Financement public des syndicats : source de corruption ?

La France est un des pays d’Europe où les syndicats sont les moins représentatifs, avec seulement 8 % de salariés affiliés à une organisation syndicale, essentiellement dans le secteur public puisque seuls 2 % des salariés du privés sont syndiqués.

Si la législation sur la représentativité syndicale est en cause, maintenant un statu quo artificiel dans la représentation des salariés, le financement public des syndicats l’explique encore davantage, permettant à des centrales de perdurer, et même de prospérer, sans avoir pour cela besoin de convaincre des salariés d’adhérer.

Une étude de l’Institut d’administration des entreprises (IAE) de Paris réalisée en 2014 révélait en effet que les syndicats, organisations patronales comprises, étaient subventionnés jusqu’à 81 % de leur budget, la palme étant étonnamment détenue par le « Medef des PME », la CGPME.

Pour les syndicats de salariés, le « bon élève » est sans surprise la CFDT, subventionnée à 22 %, mais les autres centrales sont beaucoup plus dépendantes des contribuables : 47 % pour Solidaires et l’UNSA, 54 % pour la CGT, 58 % pour la CGE-CGC, 63 % pour Force Ouvrière et 73 % pour la CFTC.

Face à cette situation, le législateur a choisi en 2014 de consolider ce financement public en prélevant sur chaque employeur et chaque salarié une cotisation obligatoire servant à financer les différents syndicats au nom de la gestion paritaire du système social, contrôlé de fait par les centrales.

Contribuables Associés a fait partie des premiers à dénoncer cette affiliation obligatoire aux syndicats, preuve à l’appui.

Ce financement public des syndicats n’est certes pas nouveau, mais il prend tout son relief avec les récentes grèves qui ont paralysé le pays, notamment avec les blocages des raffineries et des transports en commun lors du « mouvement social » qui a immobilisé la société contre la Loi El-Khomri, dite « Loi Travail ».

Une perfusion d’impôts qui déresponsabilise  les syndicats, et qui va de plus en plus être considérée par ces derniers comme un dû maintenant qu’elle est directement prélevée sur les véritables forces vives du pays, c’est-à-dire les entreprises et leurs salariés.

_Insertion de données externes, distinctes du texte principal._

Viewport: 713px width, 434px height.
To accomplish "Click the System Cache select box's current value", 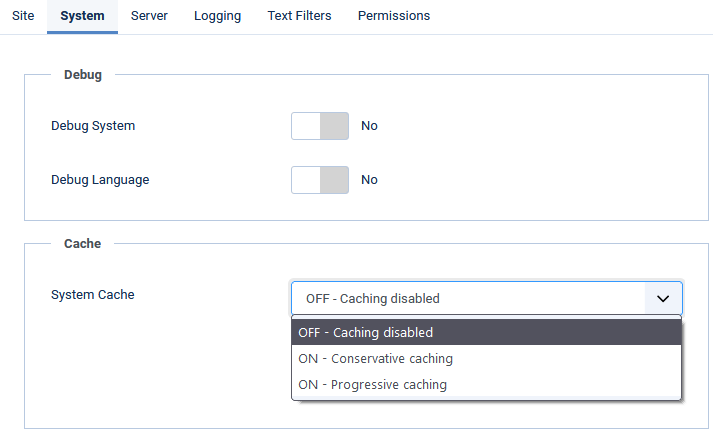I will click(x=372, y=298).
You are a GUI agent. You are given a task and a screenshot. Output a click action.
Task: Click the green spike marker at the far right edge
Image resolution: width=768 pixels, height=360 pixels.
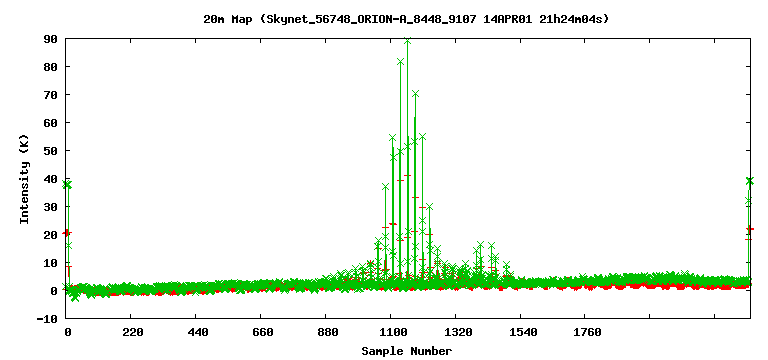tap(749, 181)
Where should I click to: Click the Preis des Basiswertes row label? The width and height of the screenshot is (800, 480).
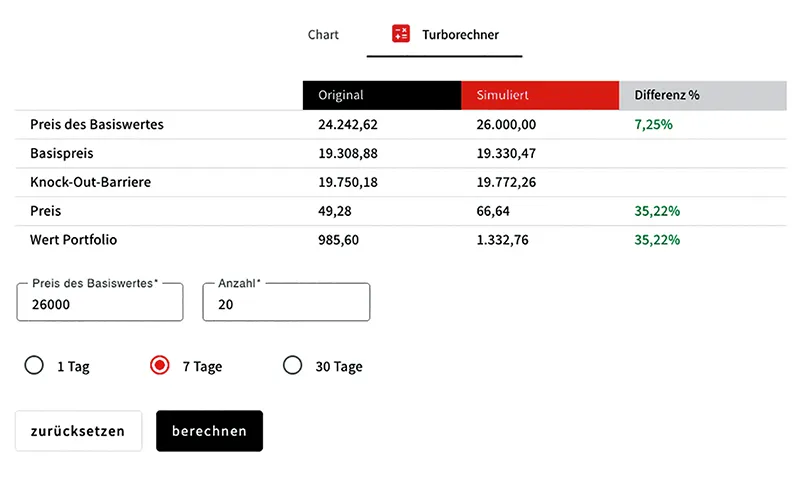click(x=97, y=124)
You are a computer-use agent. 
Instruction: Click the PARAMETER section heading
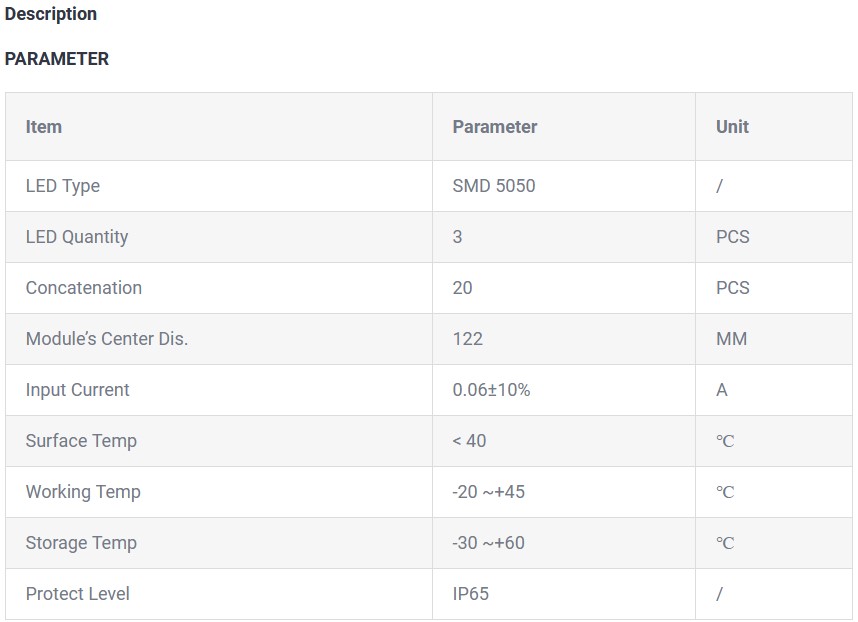point(57,59)
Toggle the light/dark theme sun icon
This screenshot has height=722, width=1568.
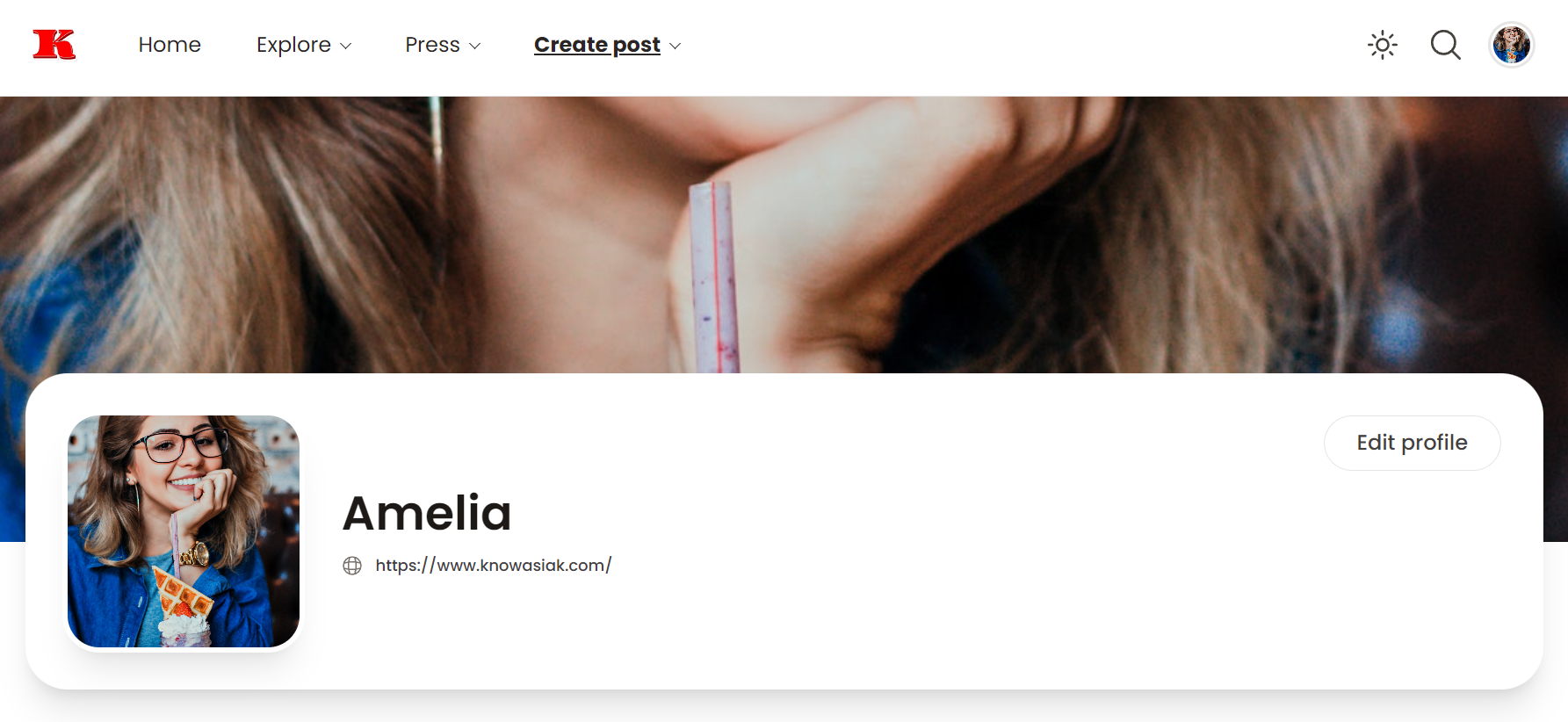point(1382,45)

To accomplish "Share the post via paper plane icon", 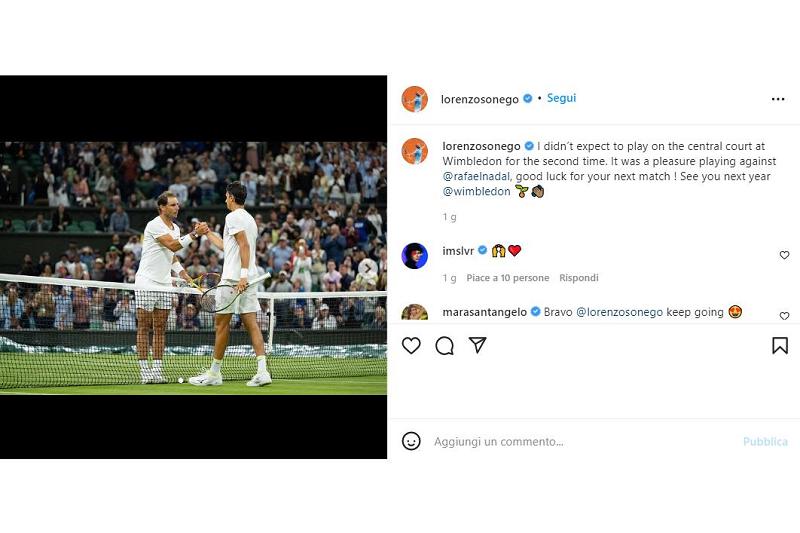I will click(478, 345).
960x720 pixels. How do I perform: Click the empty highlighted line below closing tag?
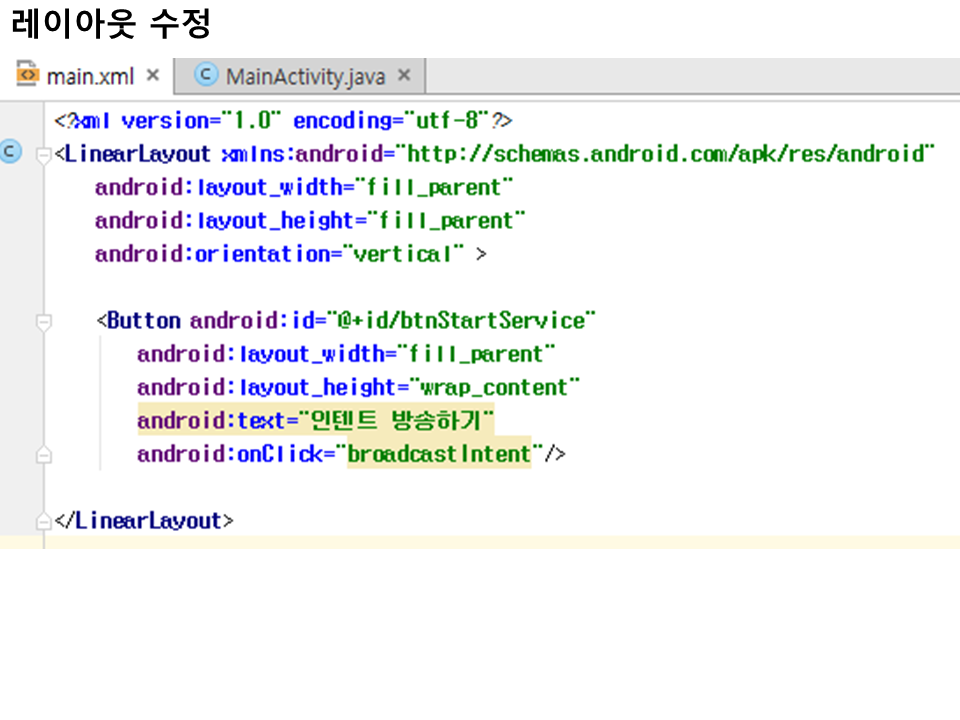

Si la cotisation peut sembler modique – 0,016 % de la masse salariale – elle représente chaque année des dizaines de millions d’euros qui viennent s’ajouter aux autres subventions existantes. Et en prélevant à la source cette cotisation obligatoire, il sera facile au législateur de céder au chantage des organisations syndicales pour augmenter graduellement le taux sans rencontrer d’opposition notable, ce prélèvement « indolore » n’étant pas de nature à susciter de réel mouvement de rejet.